草原

 ふわふわとした雲が木よりも高く、鮮やかな花が風と踊る。夢のような草むらが目の前に広がる。不思議だ、とても。この後は街に買い出しに出かけ、家に帰り、日が暮れるまでに夕飯をすまさないといけない。街はいつもにぎやかだ。余裕を持って歩ける道に、客と店員が話す、商品は外気にさらされながらもいい艶を出している。街といっても大きいわけでもなく、例えば放牧されているような生き物、牛とかが個体で山を歩いているとしたら、どこかの草むらに極端に群がっていたりするような、そしてすぐ周りには転々とまた牛がいたりするような、そんな街である。

 あゝ、やらないといけないことの方が人生面倒臭い。
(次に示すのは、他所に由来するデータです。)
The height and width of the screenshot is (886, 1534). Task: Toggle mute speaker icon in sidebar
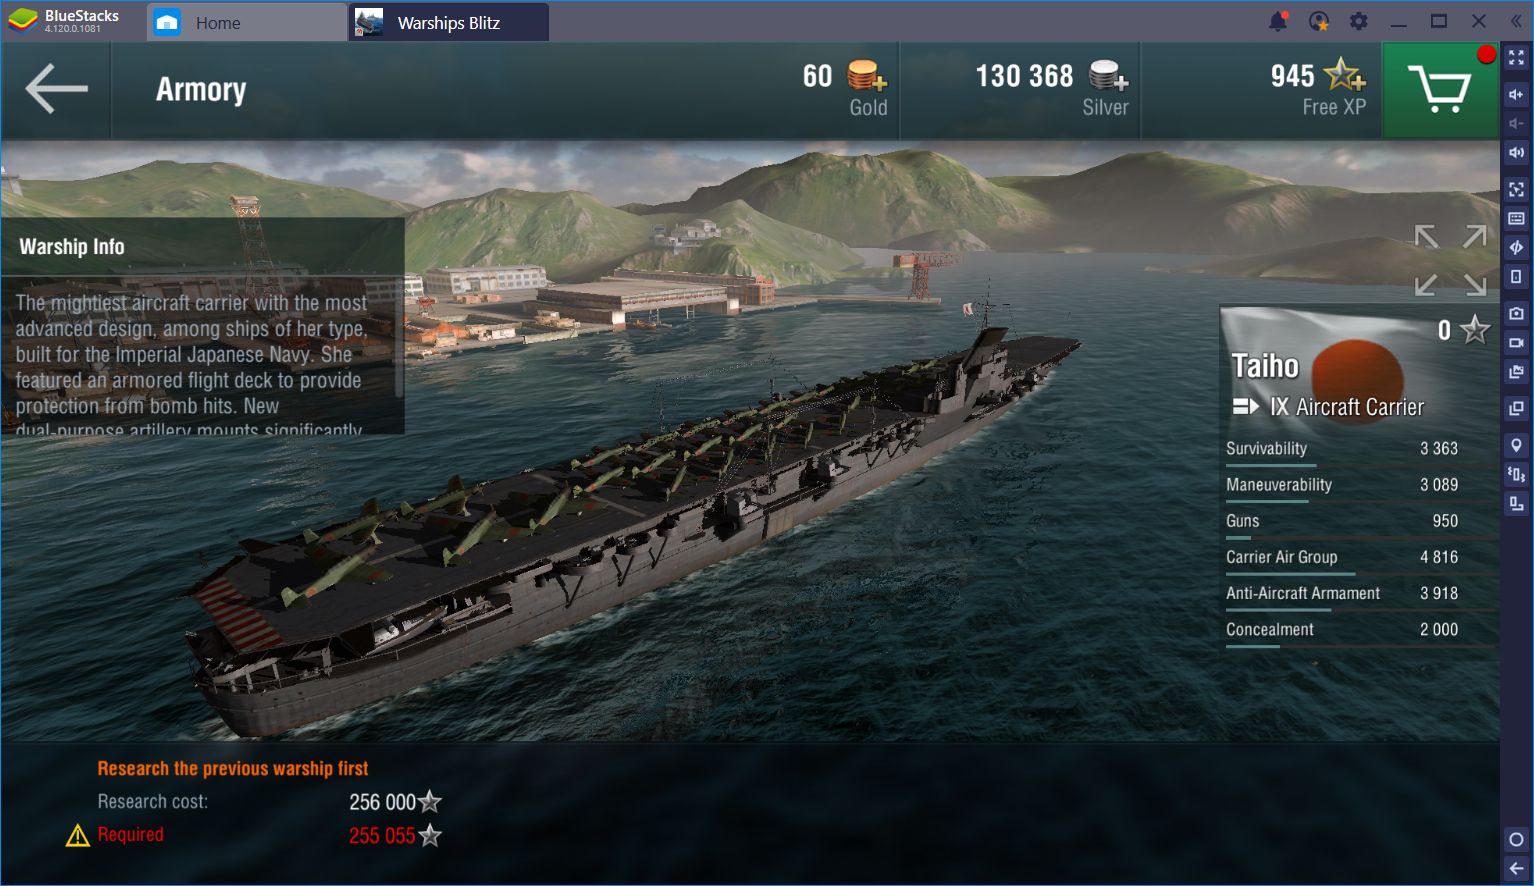1516,153
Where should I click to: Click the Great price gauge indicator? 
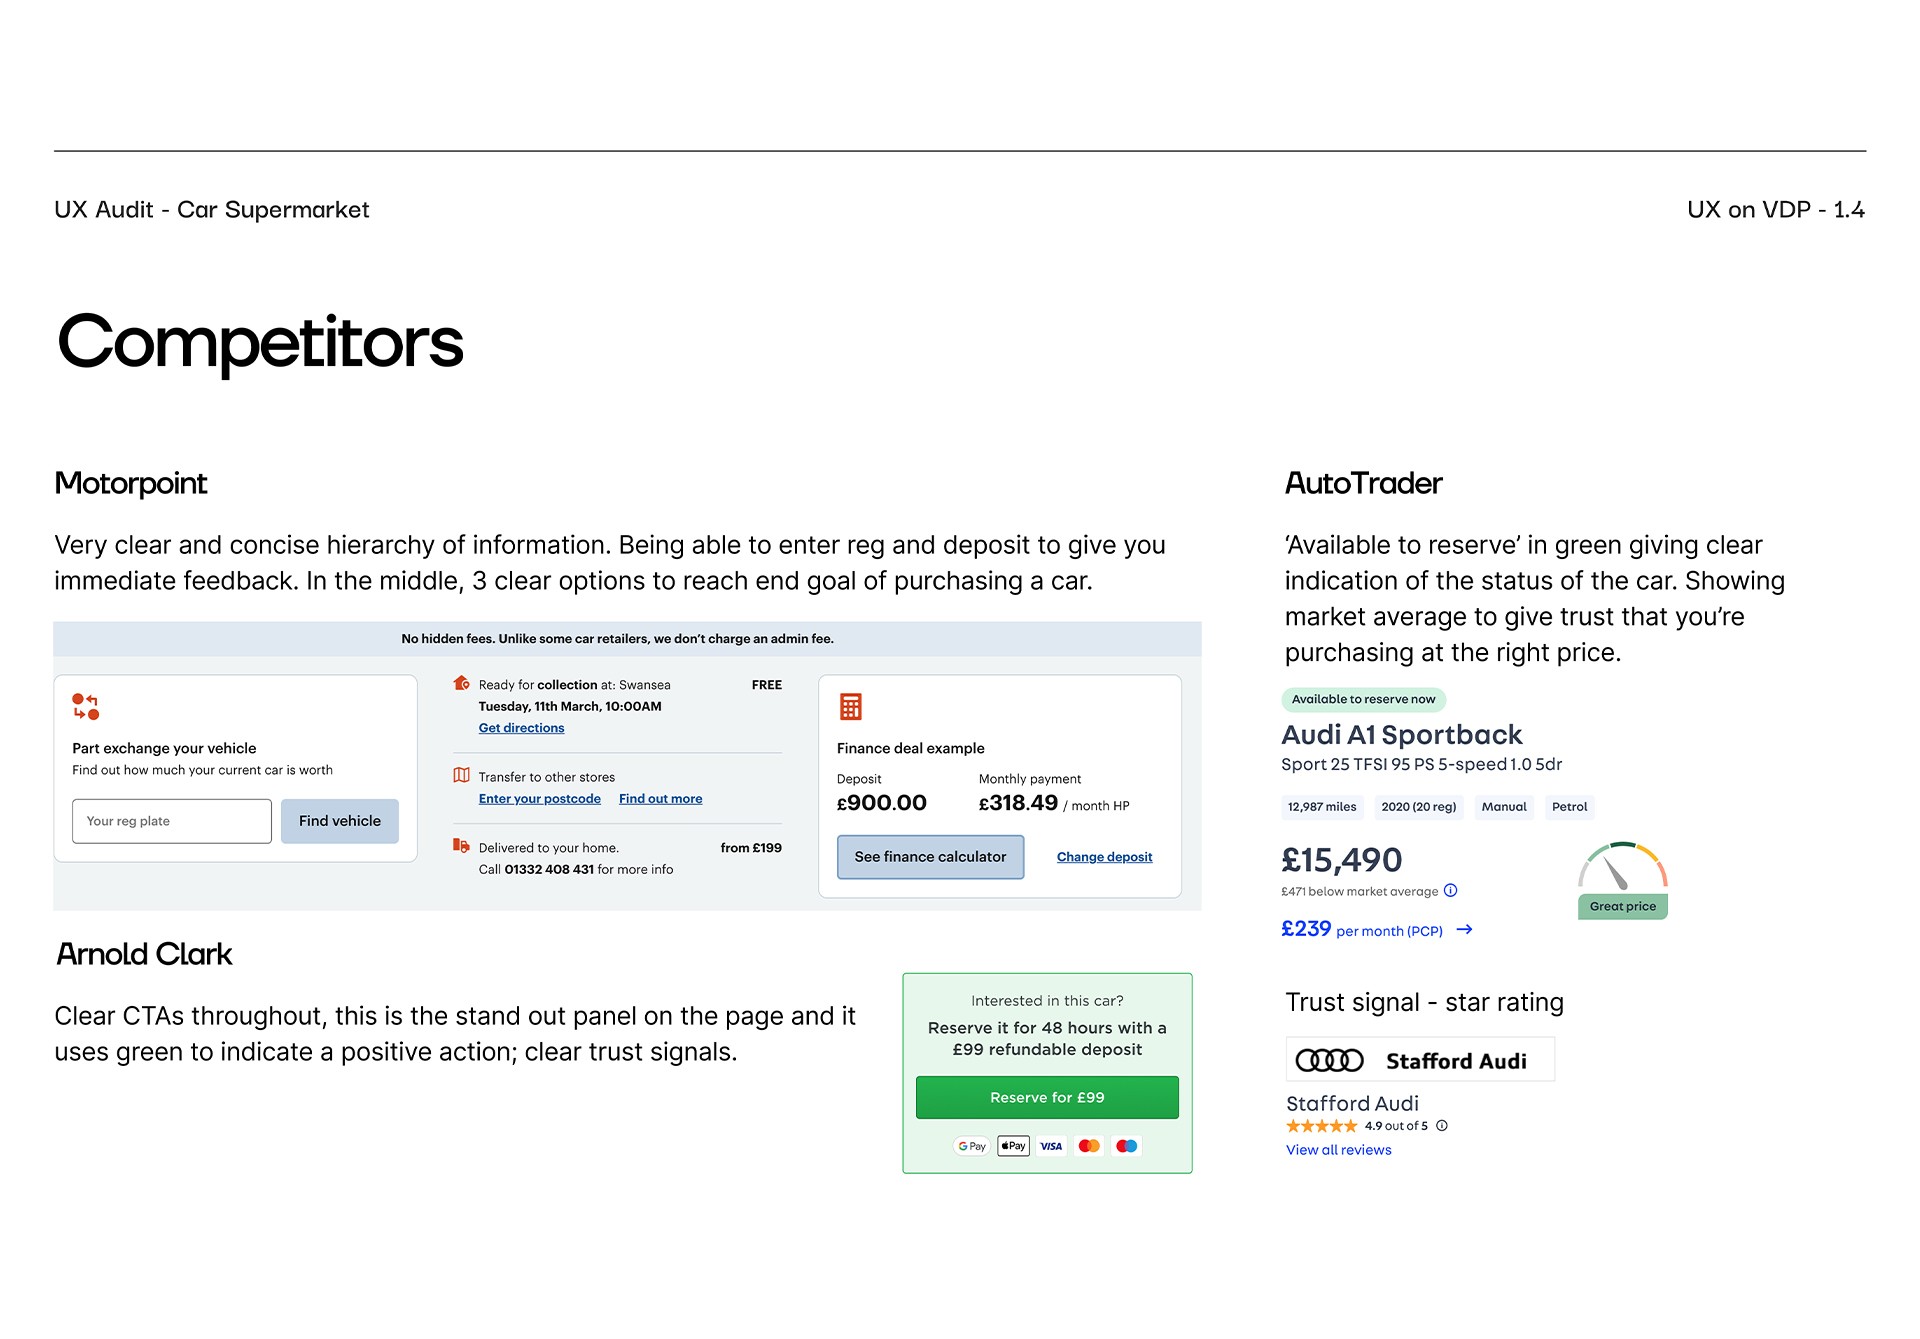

「そもそも面倒臭いという感情を人に備える必要があったのだろうか。怖い、痛い、辛い、そんなひどく気持ちが落ち込む感情さえ生きるために必要であるのになぜ、面倒臭いと人は思うのだろうか、いやそもそも面倒臭いと思うことも面倒臭いのである」こんなことをボソボソと考えているうちに太陽が九十度から六十六度ほどにまで傾き出した。「まずいな」ハッとした私はまるで地中に根が張ったかのような腰を草原から引き抜いた。